▸ Selected extract:

══════════

JANE User Guide

knitr::opts_chunk$set(
  strip.white = FALSE,
  collapse = TRUE,
  comment = "#>",
  warning = FALSE,
  message = FALSE,
  fig.width = 7,
  fig.height = 4,
  fig.align = "center"
)

options(knitr.table.format = "html")
library(JANE) # load JANE
set.seed(1) # for reproducibility

Description

JANE is an R package for fitting latent space network cluster models using an expectation-maximization (EM) algorithm. It enables flexible modeling of unweighted or weighted network data, with or without noise edges, and supports both directed and undirected networks, with or without degree and strength heterogeneity. Designed to efficiently handle large networks, JANE allows users to explore latent structure, identify actor-centric communities, and simulate networks with customizable clustering and connectivity patterns.

Details on the methodology underlying the package can be found in @JANE.

Features

Getting Started

Installation

# Current release from CRAN
install.packages("JANE")

# Development version from GitHub
# install.packages("devtools")
devtools::install_github("a1arakkal/JANE")

# Development version with vignettes
devtools::install_github("a1arakkal/JANE", build_vignettes = TRUE)

══════════

▸ Available data:
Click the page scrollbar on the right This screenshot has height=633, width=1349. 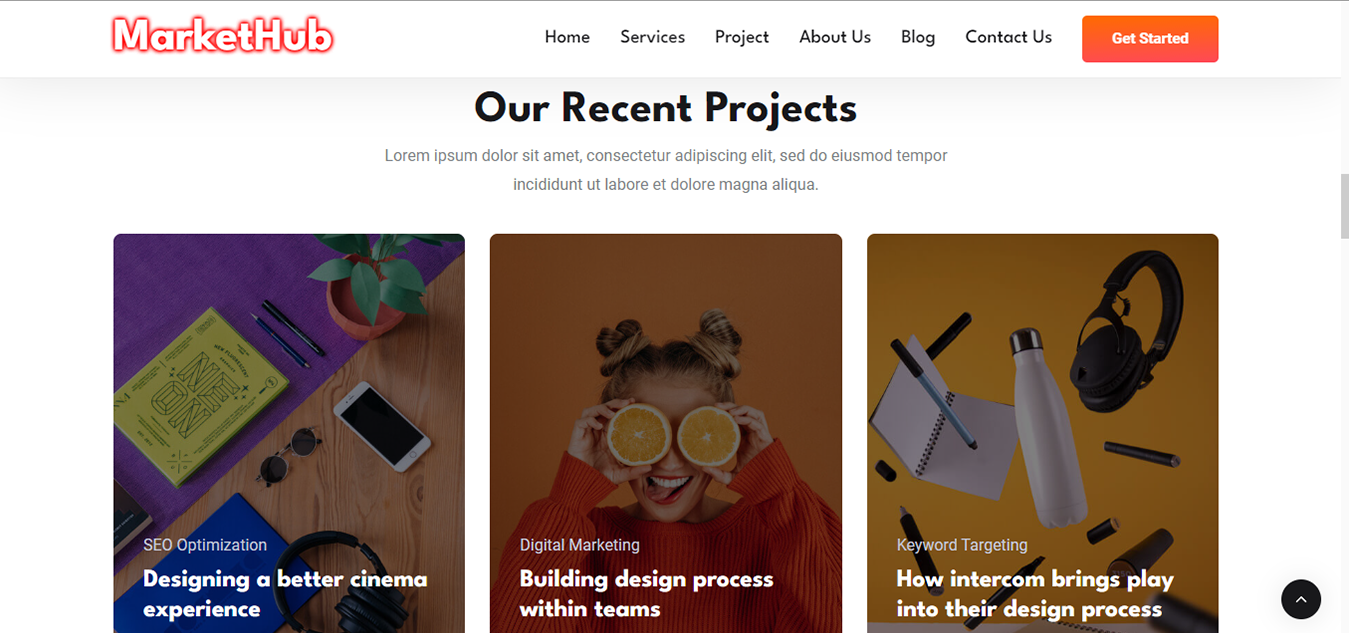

══════════

▸ Parts of the exercise:
1) In the JANE user guide:
(a) What algorithm does JANE use to fit latent space network cluster models?
(b) What value is passed to set.seed?
(c) From which GitHub repository is the development version installed?
2) Reproduce the JANE user guide, starting at "Description" and ending at "found in @JANE.", swapping "actor-centric" for "node-centric".
3) Why does the JANE user guide call set.seed(1) after loading the package?

▸ Worked answers:
1)
(a) An expectation-maximization (EM) algorithm.
(b) 1.
(c) a1arakkal/JANE.

2)
Description

JANE is an R package for fitting latent space network cluster models using an expectation-maximization (EM) algorithm. It enables flexible modeling of unweighted or weighted network data, with or without noise edges, and supports both directed and undirected networks, with or without degree and strength heterogeneity. Designed to efficiently handle large networks, JANE allows users to explore latent structure, identify node-centric communities, and simulate networks with customizable clustering and connectivity patterns.

Details on the methodology underlying the package can be found in @JANE.

3) The guide sets the random seed for reproducibility, as the comment on that line states.